I'm taking an Intro to Optimization grad course and the notion of the relative interior of a set was introduced as
The relative interior of a convex set $C$, denoted $\text{ri } C$, is the interior of $C$ as a topological subspace of $\text{aff } C$: $z \in \text{ri } C$ if there's an $r > 0$ such that $(z+rB) \cap \text{aff } C \subseteq C$.
Where $B = \{x \in \mathbb R^n : |x| < 1\}$. I'm wondering why is it that the affine, and not the convex, hull that is used in the definition. Maybe I'm missing something, but it doesn't seem economical to me in the sense that the convex hull too includes the set, has an interior that overlaps with the "intended" relative interior of the original set (as in it recovers the interior of a set that was lost in higher dimensions), but is also "smaller" than the affine hull.
If it's not a matter of convention, my hunch is that it could have something to do with an affine set being parallel to a (particular) subspace of $\mathbb R^n$, so that properties of vector spaces could be used after some translation and maybe that would be nice for later theorems. Any insight is much appreciated, thank you in advance.
Given a metric space $V$ and any vector subspace $U$, you can define the "subspace topology" on $U$ and it will also be a metric space with the same metric. Since $\textrm{aff}\, C$ is a subspace, you can define a topology on it which is (in some sense) derived from the topology of $V$, and one define a notion of an open ball using the same metric (which appears in the definition of relative interior), etc.

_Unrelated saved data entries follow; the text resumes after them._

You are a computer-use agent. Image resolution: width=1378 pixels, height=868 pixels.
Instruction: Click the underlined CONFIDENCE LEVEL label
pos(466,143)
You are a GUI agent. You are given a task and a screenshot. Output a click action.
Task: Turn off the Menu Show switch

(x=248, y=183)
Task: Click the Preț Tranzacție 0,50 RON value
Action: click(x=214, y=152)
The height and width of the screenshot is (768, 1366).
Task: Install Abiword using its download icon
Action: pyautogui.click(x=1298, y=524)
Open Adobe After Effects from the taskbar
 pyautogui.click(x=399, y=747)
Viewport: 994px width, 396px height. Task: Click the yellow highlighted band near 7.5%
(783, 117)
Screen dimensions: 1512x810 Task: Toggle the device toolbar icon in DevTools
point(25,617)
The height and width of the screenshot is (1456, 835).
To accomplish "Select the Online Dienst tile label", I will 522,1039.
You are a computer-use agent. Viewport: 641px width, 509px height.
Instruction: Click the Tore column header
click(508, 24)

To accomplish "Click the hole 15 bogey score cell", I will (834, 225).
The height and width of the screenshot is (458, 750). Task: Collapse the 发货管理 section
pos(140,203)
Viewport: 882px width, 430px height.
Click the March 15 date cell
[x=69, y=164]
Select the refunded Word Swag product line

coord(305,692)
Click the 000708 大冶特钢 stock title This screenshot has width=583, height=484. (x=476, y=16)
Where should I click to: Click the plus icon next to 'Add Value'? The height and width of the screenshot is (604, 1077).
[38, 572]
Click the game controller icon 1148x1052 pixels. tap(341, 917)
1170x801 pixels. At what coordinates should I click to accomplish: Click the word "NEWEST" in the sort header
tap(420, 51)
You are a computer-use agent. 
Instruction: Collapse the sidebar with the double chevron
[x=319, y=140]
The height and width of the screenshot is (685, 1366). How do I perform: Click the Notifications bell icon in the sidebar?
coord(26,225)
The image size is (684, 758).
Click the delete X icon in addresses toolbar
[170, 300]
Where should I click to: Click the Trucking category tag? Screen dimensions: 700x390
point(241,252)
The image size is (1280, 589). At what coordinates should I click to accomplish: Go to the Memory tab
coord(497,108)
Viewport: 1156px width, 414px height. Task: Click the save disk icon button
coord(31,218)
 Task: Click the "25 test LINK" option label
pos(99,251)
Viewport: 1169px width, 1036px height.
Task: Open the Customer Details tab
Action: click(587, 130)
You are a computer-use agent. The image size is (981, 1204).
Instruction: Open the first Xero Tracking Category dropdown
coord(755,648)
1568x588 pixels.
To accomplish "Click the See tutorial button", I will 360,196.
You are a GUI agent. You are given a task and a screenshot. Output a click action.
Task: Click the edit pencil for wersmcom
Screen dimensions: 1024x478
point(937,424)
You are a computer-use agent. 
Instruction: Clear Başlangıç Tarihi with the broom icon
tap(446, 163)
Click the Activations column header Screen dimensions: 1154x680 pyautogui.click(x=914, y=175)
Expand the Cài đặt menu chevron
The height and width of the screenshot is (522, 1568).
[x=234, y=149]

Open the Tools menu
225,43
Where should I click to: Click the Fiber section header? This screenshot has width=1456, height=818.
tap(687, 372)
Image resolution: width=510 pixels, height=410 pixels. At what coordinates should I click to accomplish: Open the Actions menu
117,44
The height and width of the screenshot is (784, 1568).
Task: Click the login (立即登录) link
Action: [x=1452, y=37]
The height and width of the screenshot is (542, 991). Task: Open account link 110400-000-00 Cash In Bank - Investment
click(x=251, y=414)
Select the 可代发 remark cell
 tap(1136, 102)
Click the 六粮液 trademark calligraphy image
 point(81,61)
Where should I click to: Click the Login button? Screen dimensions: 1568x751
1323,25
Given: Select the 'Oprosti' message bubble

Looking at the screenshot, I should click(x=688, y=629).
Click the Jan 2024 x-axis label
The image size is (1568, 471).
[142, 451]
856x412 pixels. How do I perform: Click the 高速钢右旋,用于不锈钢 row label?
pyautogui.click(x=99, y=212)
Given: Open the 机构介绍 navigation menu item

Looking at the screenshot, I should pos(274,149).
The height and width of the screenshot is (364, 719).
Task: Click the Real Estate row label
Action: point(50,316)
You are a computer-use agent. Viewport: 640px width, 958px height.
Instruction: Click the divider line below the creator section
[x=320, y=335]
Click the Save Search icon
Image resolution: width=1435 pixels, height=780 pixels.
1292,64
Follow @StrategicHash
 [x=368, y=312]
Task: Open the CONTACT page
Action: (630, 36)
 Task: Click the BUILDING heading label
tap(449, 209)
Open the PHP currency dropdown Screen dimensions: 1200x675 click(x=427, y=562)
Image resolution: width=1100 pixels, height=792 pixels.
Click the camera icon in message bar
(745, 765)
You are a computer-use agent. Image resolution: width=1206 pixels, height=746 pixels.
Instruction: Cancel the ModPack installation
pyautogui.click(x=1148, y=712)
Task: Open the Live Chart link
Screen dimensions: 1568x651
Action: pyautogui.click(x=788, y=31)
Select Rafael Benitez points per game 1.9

However, since a convex hull is not guaranteed to be a vector space, it probably won't be a metric space with the same metric (probably not even a topological vector space, since it would lack additive inverses). One could technically topologize it with the subspace topology, but it won't have the same topology as the subspace topology w.r.t. $\textrm{aff}\, C$. Since the topology w.r.t. $\textrm{aff}\, C$ is more compatible with the topology of $V$, this sort of construction is far more useful in convex analysis.